(Saved entries)
——————

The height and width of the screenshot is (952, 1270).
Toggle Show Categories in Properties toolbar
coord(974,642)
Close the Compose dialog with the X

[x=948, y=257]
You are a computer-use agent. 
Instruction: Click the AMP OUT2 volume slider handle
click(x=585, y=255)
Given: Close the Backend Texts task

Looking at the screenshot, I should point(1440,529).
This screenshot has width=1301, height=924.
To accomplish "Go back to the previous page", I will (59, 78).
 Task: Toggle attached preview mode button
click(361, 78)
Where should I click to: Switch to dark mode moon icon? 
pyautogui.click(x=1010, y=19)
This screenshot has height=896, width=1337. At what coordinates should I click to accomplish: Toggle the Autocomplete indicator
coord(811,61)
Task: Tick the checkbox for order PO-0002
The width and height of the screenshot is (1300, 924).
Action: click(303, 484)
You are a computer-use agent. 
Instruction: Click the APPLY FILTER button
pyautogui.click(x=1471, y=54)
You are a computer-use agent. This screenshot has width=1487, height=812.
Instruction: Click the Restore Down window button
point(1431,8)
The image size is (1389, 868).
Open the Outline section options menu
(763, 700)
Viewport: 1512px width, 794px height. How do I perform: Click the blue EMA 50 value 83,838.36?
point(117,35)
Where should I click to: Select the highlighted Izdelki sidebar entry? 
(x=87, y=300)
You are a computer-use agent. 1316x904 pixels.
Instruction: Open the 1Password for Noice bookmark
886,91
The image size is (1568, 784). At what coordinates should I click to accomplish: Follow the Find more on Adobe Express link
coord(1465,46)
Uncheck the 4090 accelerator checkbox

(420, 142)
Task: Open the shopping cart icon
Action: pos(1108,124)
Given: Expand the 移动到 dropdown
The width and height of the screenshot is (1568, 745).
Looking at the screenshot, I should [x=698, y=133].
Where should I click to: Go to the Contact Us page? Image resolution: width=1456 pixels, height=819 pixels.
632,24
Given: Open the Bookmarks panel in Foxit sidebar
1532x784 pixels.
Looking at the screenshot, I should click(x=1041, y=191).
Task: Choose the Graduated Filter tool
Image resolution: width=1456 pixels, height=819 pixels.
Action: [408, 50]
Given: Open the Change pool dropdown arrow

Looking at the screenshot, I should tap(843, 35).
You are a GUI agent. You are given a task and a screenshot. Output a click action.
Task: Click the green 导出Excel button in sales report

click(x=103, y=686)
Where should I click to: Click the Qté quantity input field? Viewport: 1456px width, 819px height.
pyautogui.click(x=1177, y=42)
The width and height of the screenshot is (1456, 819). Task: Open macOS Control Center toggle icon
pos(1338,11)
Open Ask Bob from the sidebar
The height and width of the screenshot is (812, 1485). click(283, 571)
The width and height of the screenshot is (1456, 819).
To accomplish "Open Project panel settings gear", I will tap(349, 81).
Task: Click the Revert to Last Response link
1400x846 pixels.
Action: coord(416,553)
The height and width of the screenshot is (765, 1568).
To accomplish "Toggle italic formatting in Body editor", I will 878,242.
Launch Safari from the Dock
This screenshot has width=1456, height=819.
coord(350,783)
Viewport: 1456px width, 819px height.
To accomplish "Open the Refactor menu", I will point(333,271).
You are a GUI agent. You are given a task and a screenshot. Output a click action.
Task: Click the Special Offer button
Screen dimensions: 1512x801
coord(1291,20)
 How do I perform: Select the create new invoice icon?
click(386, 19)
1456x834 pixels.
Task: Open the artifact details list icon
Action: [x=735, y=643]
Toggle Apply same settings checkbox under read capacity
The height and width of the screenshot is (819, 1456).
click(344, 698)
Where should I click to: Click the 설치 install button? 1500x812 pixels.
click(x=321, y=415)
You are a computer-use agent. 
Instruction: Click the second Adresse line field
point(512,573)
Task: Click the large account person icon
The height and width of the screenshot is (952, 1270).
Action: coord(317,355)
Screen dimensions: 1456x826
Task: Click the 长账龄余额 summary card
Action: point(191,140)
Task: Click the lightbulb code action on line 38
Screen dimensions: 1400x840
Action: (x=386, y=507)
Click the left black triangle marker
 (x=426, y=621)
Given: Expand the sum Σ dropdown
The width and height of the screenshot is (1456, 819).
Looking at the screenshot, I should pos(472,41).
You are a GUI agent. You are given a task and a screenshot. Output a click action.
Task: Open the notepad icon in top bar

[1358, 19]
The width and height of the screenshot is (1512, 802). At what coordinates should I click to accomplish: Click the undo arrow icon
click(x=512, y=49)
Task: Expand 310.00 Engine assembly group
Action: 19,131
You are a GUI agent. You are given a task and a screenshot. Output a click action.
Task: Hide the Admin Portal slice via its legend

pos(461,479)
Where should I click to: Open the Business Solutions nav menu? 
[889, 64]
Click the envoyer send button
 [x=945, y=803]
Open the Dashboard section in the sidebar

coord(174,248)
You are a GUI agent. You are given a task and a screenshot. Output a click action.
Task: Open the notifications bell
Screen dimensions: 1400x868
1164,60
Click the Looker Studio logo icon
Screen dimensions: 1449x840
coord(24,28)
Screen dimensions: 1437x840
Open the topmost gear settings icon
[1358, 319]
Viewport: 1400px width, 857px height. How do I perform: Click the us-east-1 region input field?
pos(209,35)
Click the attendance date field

——————

• INSTRUCTIONS TO FOLLOW
After locating the line with "Viewport: 1400px width, 857px", please repeat it and every line after it exactly, through the end of the data above.

• THE COMPLETED TASK
Viewport: 1400px width, 857px height. How do I perform: Click the us-east-1 region input field?
pos(209,35)
Click the attendance date field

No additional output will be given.